The producers plan 38 original shows a year but don't have enough money for all of them so far. Grant renewal decisions by the James Irvine Foundation and the William and Flora Hewlett Foundation, and additional support from other funders and sponsors, will determine when California Connected goes back into production.

Eight public TV stations have agreed to broadcast it Thursdays at 9 p.m. These include the four stations in the producing collaborative--KCET in Los Angeles, home base for the producers; KPBS in San Diego; KVIE in Sacramento; and KQED in San Francisco, which is developing an extensive website. KEET in Eureka, KVPT in Fresno, KIXE in Redding and KVCR in San Bernardino also have picked up the series.

Producers at KCET are also creating daily Get Connected minutes for these stations to air during primetime. Breaks will be produced for five different regions of California, and will include information about local meetings. Viewers will be encouraged to look for details at www.californiaconnected.org.

Brancaccio, who also signed on to host the Get Connected breaks, says he won't have to cut back on his duties at Marketplace. He plans to stop by KCET each afternoon after finishing his Marketplace workday.

The bigger issue, he said, is how to rearrange his home life as the father of three kids ages 8 to12. His wife is a hard-working English teacher who needs time in the evenings to grade papers. She used to work in commercial television but got out of the business because she "couldn't stand the blow-dried people." She's not saying much about her husband's latest hair experiment, Brancaccio acknowledged.

"This is a work in progress," he said. "I have one more chance for a haircut before the air date." He's already decided that the gray in his hair is staying.

Earlier story
Stations join to produce state news for non-wonks

Originally published in Current, June 11, 2001
By Steve Behrens

Early next year, four of California's largest public TV stations will begin producing a new half-hour weeknightly news and public affairs program, California Connected.

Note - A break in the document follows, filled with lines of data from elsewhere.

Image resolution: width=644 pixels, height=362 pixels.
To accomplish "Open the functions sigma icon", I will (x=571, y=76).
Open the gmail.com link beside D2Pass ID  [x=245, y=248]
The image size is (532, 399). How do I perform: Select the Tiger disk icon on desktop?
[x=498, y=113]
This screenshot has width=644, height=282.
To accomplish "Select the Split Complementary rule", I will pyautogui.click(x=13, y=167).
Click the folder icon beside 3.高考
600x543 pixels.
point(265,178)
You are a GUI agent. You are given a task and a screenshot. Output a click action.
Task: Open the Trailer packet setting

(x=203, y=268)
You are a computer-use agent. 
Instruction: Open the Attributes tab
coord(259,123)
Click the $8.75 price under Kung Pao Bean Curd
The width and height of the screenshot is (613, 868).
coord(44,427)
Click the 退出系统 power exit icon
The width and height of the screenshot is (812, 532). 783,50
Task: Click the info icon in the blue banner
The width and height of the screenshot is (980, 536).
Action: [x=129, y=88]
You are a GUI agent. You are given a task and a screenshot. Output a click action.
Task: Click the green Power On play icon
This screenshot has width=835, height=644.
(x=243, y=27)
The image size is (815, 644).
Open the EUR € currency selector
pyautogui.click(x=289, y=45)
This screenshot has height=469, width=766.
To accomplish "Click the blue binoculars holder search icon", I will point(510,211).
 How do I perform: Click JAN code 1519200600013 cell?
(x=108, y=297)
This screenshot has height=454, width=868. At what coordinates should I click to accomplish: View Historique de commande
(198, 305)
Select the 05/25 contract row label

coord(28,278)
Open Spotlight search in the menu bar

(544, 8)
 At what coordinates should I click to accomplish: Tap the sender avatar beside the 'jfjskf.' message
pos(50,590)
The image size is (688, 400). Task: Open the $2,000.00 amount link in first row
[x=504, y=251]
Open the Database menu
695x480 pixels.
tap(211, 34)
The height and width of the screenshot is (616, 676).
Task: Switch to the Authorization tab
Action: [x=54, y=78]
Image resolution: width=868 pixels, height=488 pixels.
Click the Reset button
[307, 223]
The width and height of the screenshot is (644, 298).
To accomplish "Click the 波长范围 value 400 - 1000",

The program will be anchored at KCET, Los Angeles; production units also will be located at KQED in San Francisco, KPBS in San Diego and KVIE in Sacramento.

It will be public affairs — no soft best-pizza features, but still engaging, promises Marley Klaus, the former 60 Minutes producer-writer who is planning the show at KCET. "The yardstick we intend to use is: stuff that's important to know, stuff that's going to affect [the viewer]. It's going to be an entertaining show, but it's not going to be an entertainment show."

The stations raised funding for R&D from the James Irvine Foundation and the William and Flora Hewlett Foundation. Klaus says talks with the foundations have been some of the easiest funding conversations she's ever had "because people get what we're doing."

"The first mission is to talk about California as a unified community so that people start feeling like participating in its governance," she says. State news is under-covered, particularly on television, Klaus says, but she wants to cover it with strong narrative stories, in the 60 Minutes style, not as wonkish issues. She wants to expand the story list beyond journalists' "relentless focus on things that don't work" to include stories of citizens and lawmakers dealing with problems and trying to resolve them.

Klaus, a writer/producer who produced for Ed Bradley's segments on 60 Minutes and the ABC series Vital Signs, will head the R&D phase as project executive. Bob Melisso, who produced pieces from Los Angeles for CNN's Newsstand, will serve as senior producer. Melisso worked for PBS programmer Coby Atlas when both were at CNN. Both Klaus and Melisso have worked on investigative reports — Klaus for 60 Minutes and Melisso for Inside Edition-American Journal and other programs; he was a news executive at network affiliates in Los Angeles, Spokane and Columbus.

The four stations worked together earlier this year on a Bay Window special, "California's Power Play," on the state's energy crisis. They will consider whether to make the new series available to all 14 public TV stations in the state, according to a KQED release. Klaus says that's the hope.